North Korea is planning its missile strikes using Google Earth satellite images that are six years old, analysts say.
Kim Jong-un was pictured discussing an attack on Guam with his generals last month as an image of Anderson US Air Force Base, which is located on the island, was shown on the wall behind him.
But experts who spoke to Voice of America say the image was taken by Google back in 2011 before several updates to the military base were carried out.
Kim Jong-un was shown planning a missile strike on Guam with an image of Anderson Air Force Base in the background by the state news agency last month
But experts say the picture is a six-year-old image taken from Google Maps, showing that North Korea does not possess the technology to create its own satellite images
The image shown beside Kim has a noticeable a deforested area which now contains a docking area for aircraft, the site reported.
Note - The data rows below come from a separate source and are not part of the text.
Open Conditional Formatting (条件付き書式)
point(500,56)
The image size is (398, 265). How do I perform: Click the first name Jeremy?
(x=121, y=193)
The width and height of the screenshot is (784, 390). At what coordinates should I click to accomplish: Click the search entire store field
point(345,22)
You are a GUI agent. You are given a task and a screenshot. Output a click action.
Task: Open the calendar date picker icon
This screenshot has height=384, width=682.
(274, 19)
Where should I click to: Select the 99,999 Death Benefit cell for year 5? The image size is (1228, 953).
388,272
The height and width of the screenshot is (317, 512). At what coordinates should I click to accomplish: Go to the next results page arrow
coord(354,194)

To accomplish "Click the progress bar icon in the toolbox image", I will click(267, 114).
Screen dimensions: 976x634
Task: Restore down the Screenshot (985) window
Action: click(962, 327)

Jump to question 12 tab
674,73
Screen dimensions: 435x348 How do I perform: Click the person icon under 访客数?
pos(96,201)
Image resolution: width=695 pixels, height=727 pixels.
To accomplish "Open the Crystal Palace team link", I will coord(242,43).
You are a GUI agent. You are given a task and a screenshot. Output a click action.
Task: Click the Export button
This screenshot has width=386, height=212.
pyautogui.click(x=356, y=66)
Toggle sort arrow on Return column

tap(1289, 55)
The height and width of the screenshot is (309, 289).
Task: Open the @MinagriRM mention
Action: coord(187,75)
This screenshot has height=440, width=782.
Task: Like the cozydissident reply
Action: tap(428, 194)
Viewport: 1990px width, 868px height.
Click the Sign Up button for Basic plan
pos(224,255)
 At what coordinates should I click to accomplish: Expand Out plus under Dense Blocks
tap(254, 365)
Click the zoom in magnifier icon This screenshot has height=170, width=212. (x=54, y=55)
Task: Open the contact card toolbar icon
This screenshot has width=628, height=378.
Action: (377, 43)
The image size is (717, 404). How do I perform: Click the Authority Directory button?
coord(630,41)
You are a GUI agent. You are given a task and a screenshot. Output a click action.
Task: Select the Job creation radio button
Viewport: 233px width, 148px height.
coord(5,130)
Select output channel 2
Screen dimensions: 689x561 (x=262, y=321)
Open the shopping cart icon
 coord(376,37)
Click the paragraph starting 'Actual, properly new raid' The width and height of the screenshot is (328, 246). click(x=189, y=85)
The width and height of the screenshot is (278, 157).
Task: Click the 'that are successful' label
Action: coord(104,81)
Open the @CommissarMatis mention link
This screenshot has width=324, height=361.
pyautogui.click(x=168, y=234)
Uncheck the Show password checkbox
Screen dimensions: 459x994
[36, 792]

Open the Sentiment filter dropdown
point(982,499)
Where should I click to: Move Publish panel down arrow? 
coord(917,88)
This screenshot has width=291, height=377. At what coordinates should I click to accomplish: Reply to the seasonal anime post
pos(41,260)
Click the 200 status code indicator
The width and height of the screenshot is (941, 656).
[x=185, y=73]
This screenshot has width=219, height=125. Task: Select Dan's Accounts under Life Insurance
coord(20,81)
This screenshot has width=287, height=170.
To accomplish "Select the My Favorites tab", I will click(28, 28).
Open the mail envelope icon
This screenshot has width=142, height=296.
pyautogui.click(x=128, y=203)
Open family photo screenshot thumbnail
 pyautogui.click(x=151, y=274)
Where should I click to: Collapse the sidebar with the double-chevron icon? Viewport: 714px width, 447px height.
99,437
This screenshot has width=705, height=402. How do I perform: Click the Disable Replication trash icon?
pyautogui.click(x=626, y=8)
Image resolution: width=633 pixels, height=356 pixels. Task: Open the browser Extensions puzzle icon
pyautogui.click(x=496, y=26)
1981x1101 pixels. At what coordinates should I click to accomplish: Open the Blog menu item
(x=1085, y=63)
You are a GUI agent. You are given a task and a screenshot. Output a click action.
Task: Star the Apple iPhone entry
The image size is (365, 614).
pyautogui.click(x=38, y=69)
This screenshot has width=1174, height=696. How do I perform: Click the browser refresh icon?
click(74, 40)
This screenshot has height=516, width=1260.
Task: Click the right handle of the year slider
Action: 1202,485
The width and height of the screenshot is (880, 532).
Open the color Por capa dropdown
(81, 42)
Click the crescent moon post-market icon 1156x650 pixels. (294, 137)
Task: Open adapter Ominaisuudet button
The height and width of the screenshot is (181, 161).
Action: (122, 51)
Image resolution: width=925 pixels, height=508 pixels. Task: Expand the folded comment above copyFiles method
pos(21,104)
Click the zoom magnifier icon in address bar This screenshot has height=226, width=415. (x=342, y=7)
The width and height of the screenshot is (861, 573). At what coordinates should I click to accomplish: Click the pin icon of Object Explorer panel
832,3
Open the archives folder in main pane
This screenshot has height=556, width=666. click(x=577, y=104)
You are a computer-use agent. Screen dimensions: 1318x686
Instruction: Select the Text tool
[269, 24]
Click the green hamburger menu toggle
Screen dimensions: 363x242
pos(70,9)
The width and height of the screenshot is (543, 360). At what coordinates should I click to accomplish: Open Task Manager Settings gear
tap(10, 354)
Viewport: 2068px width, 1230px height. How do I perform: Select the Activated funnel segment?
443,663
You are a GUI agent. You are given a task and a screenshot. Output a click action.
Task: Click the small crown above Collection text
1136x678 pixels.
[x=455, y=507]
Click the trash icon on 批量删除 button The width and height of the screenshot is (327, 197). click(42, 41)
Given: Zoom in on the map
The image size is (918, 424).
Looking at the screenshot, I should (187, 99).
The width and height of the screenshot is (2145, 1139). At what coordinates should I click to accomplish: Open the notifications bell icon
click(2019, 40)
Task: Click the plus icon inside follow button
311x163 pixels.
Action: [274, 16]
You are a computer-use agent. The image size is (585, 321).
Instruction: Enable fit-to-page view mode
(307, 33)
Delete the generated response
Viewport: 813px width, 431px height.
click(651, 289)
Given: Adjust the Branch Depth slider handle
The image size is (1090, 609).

Another building seen in the picture with Kim has since been demolished, while the runways and other tarmac surfaces are significantly different colours now.
Nick Henson, from Stanford University’s Center for International Security and Cooperation, told the site that North Korea seems to be unable to produce its own satellite images and so must take what it can from elsewhere.
The North does claim to have a single satellite in orbit, launched in 2016, though this has never been reliably verified.
North Korea claimed at the time of the launch that the satellite was an observation and weather monitoring craft meant entirely for peaceful purposes.
But the fact that Kim is relying on old Google images could mean the launch was a hoax – likely as a guise for a missile test – or the satellite is unable to function.
Kim has threatened to strike Guam with its latest Hwasong-14 ICBM, though experts believe the out of date satellite image shows the threat is a hoax
Since the plans to strike Guam were announced, the North has carried out a test of what it claims was a hydrogen nuclear bomb capable of fitting on the missile (pictured)
Alternately, the threat to attack Guam is an ruse in order to intimidate the international community.
Kim’s military chiefs claim to have drawn up viable attacks plans for a missile strike on Guam, though the country’s state news agency said the dictator has decided to wait before giving the order to attack.
The images of Kim with the map of Guam were shown on Korean Central Television on August 15. Since then the country has carried out two more missile tests, including one that flew over the northern Japanese island of Hokkaido.
Kim’s regime also carried out a sixth nuclear test of what it claimed was a hydrogen bomb on September 3, marking a significant escalation in regional tensions.
A vote on fresh sanctions brought before the UN security council by America is expected to pass today, as the regime warned it is ‘ready and willing to act’ over the tough new measures.
Meanwhile Donald Trump has said Kim is ‘begging for war’ – though stressed that military intervention is not his preferred option.